** THE TASK **
The material must be repeated exactly, with every line intact.

** INFORMATION SHOWN **

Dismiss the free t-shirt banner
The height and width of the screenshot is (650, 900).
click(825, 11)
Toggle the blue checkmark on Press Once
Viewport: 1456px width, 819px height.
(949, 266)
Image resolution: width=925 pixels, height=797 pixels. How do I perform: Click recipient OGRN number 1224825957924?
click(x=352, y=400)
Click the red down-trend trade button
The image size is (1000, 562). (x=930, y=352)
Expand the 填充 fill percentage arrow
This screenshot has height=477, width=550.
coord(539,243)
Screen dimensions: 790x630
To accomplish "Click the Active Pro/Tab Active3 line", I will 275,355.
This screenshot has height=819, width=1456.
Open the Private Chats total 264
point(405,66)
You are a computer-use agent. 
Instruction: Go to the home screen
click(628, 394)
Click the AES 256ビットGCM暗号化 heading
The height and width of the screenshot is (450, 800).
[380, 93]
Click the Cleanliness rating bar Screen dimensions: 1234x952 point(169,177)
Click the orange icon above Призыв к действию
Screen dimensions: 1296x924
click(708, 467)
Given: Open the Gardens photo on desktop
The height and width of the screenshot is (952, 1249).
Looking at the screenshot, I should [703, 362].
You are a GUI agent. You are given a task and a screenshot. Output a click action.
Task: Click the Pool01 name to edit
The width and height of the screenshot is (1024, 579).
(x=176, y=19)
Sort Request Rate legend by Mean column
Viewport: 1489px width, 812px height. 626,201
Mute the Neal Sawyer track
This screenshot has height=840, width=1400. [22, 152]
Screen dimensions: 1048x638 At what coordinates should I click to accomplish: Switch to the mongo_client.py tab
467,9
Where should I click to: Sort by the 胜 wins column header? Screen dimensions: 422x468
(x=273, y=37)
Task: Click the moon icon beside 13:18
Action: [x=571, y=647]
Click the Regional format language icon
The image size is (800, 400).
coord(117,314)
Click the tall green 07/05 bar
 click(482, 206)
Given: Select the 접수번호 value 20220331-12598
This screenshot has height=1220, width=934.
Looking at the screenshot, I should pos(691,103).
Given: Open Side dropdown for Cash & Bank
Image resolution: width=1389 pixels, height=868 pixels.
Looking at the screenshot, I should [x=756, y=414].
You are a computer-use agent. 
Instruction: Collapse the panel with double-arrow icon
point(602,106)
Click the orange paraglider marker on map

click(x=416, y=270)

** EXERCISE RESPONSE **
Dismiss the free t-shirt banner
The height and width of the screenshot is (650, 900).
click(825, 11)
Toggle the blue checkmark on Press Once
Viewport: 1456px width, 819px height.
(949, 266)
Image resolution: width=925 pixels, height=797 pixels. How do I perform: Click recipient OGRN number 1224825957924?
click(x=352, y=400)
Click the red down-trend trade button
The image size is (1000, 562). (x=930, y=352)
Expand the 填充 fill percentage arrow
This screenshot has height=477, width=550.
coord(539,243)
Screen dimensions: 790x630
To accomplish "Click the Active Pro/Tab Active3 line", I will 275,355.
This screenshot has height=819, width=1456.
Open the Private Chats total 264
point(405,66)
You are a computer-use agent. 
Instruction: Go to the home screen
click(628, 394)
Click the AES 256ビットGCM暗号化 heading
The height and width of the screenshot is (450, 800).
[380, 93]
Click the Cleanliness rating bar Screen dimensions: 1234x952 point(169,177)
Click the orange icon above Призыв к действию
Screen dimensions: 1296x924
click(708, 467)
Given: Open the Gardens photo on desktop
The height and width of the screenshot is (952, 1249).
Looking at the screenshot, I should [703, 362].
You are a GUI agent. You are given a task and a screenshot. Output a click action.
Task: Click the Pool01 name to edit
The width and height of the screenshot is (1024, 579).
(x=176, y=19)
Sort Request Rate legend by Mean column
Viewport: 1489px width, 812px height. 626,201
Mute the Neal Sawyer track
This screenshot has height=840, width=1400. [22, 152]
Screen dimensions: 1048x638 At what coordinates should I click to accomplish: Switch to the mongo_client.py tab
467,9
Where should I click to: Sort by the 胜 wins column header? Screen dimensions: 422x468
(x=273, y=37)
Task: Click the moon icon beside 13:18
Action: [x=571, y=647]
Click the Regional format language icon
The image size is (800, 400).
coord(117,314)
Click the tall green 07/05 bar
 click(482, 206)
Given: Select the 접수번호 value 20220331-12598
This screenshot has height=1220, width=934.
Looking at the screenshot, I should pos(691,103).
Given: Open Side dropdown for Cash & Bank
Image resolution: width=1389 pixels, height=868 pixels.
Looking at the screenshot, I should [x=756, y=414].
You are a computer-use agent. 
Instruction: Collapse the panel with double-arrow icon
point(602,106)
Click the orange paraglider marker on map

click(x=416, y=270)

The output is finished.